[comp.lang.fortran] Why floating point hardware: micro-parallelism, micro-cycles

dgh@validgh.com (David G. Hough on validgh) (09/09/90)

Stephen Spackman's recent postings recall a question I asked during
the development of the SPARC instruction-set architecture at Sun: since
floating-point instructions can be decomposed into simple integer operations,
how can they be justified in a RISC architecture?  Why is it that they don't
run as fast in software?  (They don't, and can't, but you might have to
try it to convince yourself.  All you need to do is look at 64-bit double
precision floating-point add/subtract on a 32-bit RISC architecture).

Basically I was attacking the idea that RISC = 'a few simple instructions'.
This was an overly simple definition anyway.  The correct definition of RISC
architecture is 'good engineering' in the sense of 'good engineering
economy', although not everybody has realized this yet.
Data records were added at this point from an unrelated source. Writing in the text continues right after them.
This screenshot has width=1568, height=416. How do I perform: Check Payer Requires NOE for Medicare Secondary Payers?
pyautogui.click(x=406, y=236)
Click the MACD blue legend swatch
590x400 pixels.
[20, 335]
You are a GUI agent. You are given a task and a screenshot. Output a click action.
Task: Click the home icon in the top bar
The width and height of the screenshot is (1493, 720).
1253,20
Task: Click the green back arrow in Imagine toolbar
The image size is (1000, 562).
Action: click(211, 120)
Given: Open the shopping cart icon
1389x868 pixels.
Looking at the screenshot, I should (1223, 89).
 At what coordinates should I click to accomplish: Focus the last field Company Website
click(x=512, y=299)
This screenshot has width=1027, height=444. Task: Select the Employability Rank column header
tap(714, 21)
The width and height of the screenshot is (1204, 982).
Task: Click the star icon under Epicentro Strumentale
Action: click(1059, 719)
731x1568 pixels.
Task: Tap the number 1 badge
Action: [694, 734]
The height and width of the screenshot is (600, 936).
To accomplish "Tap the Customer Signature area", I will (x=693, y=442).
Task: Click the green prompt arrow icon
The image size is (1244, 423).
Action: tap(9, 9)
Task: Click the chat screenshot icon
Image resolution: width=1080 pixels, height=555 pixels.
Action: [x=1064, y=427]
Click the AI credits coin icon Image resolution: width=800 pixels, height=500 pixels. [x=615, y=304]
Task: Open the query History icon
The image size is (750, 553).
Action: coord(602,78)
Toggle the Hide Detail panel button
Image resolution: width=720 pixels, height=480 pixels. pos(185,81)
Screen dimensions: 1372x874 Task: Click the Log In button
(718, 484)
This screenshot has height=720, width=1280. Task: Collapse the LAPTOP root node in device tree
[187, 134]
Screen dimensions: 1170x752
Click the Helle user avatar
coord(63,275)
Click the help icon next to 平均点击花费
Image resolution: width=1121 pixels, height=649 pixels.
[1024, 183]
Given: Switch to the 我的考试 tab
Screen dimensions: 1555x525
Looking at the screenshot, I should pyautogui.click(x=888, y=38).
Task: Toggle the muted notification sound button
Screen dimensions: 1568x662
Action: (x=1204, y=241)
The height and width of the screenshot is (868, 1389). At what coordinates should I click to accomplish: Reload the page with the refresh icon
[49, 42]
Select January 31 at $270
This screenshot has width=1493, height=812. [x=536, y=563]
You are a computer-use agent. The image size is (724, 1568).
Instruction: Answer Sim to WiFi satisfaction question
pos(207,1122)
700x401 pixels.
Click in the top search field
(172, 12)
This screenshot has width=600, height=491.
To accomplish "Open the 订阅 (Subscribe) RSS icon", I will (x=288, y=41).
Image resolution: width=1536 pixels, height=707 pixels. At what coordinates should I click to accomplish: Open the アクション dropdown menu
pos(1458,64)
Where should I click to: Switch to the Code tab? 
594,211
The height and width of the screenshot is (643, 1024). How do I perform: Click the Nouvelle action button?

The underlying answer to the floating-point question is that while 
software floating point is limited by the macro-instruction cycle
time and parallelism is limited by the macro-instruction parallelism
potential, a hardware floating-point implementation can run at a
faster clock and have entirely different kinds of parallelism.  For
instance, one of the Hot Chips Symposium papers this year mentioned
a floating-point addition unit that simultaneously does various
cases that arises and picks the correct one at the end.  And I mean
really simultaneously.   Although high performance hardware floating 
point is not microcoded in the usual sense it is often implemented in 
hard-wired micro steps whose clock rate isn't limited by the 
instruction fetch bandwidth as is the macro-clock cycle rate.

What tells you which complex multi-macro-cycle instructions (like floating-point
ops) are appropriate for inclusion in an instruction-set architecture?
One issue that arises if you want to be commercially successful
is that it's not a good idea to completely overlook any major application
area even if it's less than 1% of some "total", especially if your 
competitors didn't overlook it.  Thus MIPS put in integer multiplication
before SPARC and SPARC put in floating-point sqrt before MIPS.  Both
oversights were remedied in the second-generation instruction set
architectures, although I think MIPS has already implemented sqrt 
while no SPARC vendor has implemented integer multiplication.
Thus people like Silverman point out correctly
that current SPARC implementations
aren't competitive for his kinds of problems; this is embarrassing,
and I used to worry that it would bother potential customers - most
of whom don't depend on integer multiplication but may not know it -
but it doesn't seem to be much of a problem.  Sun-3 sales are down
in the noise compared to Sun-4 even if they can do some integer
arithmetic problems faster at the same clock.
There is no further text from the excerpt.